**TASK PROMPT**.
Go through the records and extract every line with the word "button".

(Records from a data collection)

§ §

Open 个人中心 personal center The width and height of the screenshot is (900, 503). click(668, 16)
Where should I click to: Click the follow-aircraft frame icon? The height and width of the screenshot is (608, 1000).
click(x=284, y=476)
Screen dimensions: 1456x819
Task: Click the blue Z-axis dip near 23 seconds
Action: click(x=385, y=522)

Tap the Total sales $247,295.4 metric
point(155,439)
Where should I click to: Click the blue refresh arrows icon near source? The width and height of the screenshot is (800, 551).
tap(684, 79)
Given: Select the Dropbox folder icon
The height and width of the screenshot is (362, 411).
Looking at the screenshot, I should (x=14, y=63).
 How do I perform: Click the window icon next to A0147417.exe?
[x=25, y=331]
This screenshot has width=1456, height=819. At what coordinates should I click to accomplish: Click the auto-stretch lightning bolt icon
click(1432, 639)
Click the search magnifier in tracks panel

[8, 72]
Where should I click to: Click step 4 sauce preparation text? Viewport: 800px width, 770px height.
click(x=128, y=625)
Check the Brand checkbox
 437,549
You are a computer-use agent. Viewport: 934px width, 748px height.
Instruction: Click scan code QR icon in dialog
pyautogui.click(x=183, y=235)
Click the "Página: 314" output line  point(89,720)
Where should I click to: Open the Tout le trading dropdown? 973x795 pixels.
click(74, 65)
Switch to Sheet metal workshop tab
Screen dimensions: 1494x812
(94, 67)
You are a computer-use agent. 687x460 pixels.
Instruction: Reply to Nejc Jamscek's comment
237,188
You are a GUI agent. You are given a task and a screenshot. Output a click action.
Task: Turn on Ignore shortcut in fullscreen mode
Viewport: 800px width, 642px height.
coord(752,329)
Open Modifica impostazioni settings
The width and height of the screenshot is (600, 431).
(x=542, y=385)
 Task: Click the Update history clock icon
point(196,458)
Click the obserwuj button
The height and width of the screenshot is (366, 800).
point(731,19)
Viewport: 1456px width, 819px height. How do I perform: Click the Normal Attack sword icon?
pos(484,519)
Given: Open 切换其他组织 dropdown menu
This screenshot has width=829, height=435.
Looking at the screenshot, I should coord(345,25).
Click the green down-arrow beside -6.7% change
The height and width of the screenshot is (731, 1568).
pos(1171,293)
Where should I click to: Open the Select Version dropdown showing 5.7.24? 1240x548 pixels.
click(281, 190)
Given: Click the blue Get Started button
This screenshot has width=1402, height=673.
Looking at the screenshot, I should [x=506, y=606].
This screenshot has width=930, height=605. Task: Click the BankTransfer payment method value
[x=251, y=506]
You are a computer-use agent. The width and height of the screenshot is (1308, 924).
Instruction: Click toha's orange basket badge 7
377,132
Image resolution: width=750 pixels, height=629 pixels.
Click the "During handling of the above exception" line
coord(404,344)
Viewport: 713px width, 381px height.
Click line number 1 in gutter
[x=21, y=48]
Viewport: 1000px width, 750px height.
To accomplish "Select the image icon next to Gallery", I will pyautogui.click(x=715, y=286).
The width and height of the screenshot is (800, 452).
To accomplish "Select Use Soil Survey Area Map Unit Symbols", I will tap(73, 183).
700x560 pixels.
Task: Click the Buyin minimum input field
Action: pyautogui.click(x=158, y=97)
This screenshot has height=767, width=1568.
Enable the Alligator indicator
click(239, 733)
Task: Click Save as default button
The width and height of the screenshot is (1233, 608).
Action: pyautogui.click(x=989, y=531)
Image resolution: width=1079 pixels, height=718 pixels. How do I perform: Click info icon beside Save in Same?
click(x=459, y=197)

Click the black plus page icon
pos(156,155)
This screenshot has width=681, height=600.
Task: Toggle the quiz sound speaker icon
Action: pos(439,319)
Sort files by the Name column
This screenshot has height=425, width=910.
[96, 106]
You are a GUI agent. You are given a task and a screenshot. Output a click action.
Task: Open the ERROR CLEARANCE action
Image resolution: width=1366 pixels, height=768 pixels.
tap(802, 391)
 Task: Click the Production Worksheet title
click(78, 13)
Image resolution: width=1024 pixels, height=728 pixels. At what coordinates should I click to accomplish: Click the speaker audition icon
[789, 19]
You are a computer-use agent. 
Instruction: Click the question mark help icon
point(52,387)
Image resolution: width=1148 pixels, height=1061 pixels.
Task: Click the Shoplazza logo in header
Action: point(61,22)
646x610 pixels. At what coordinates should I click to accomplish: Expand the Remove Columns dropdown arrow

§ §

**OUTPUT OF THE EXERCISE**.
Click the obserwuj button
Given: Click the blue Get Started button
Task: Click Save as default button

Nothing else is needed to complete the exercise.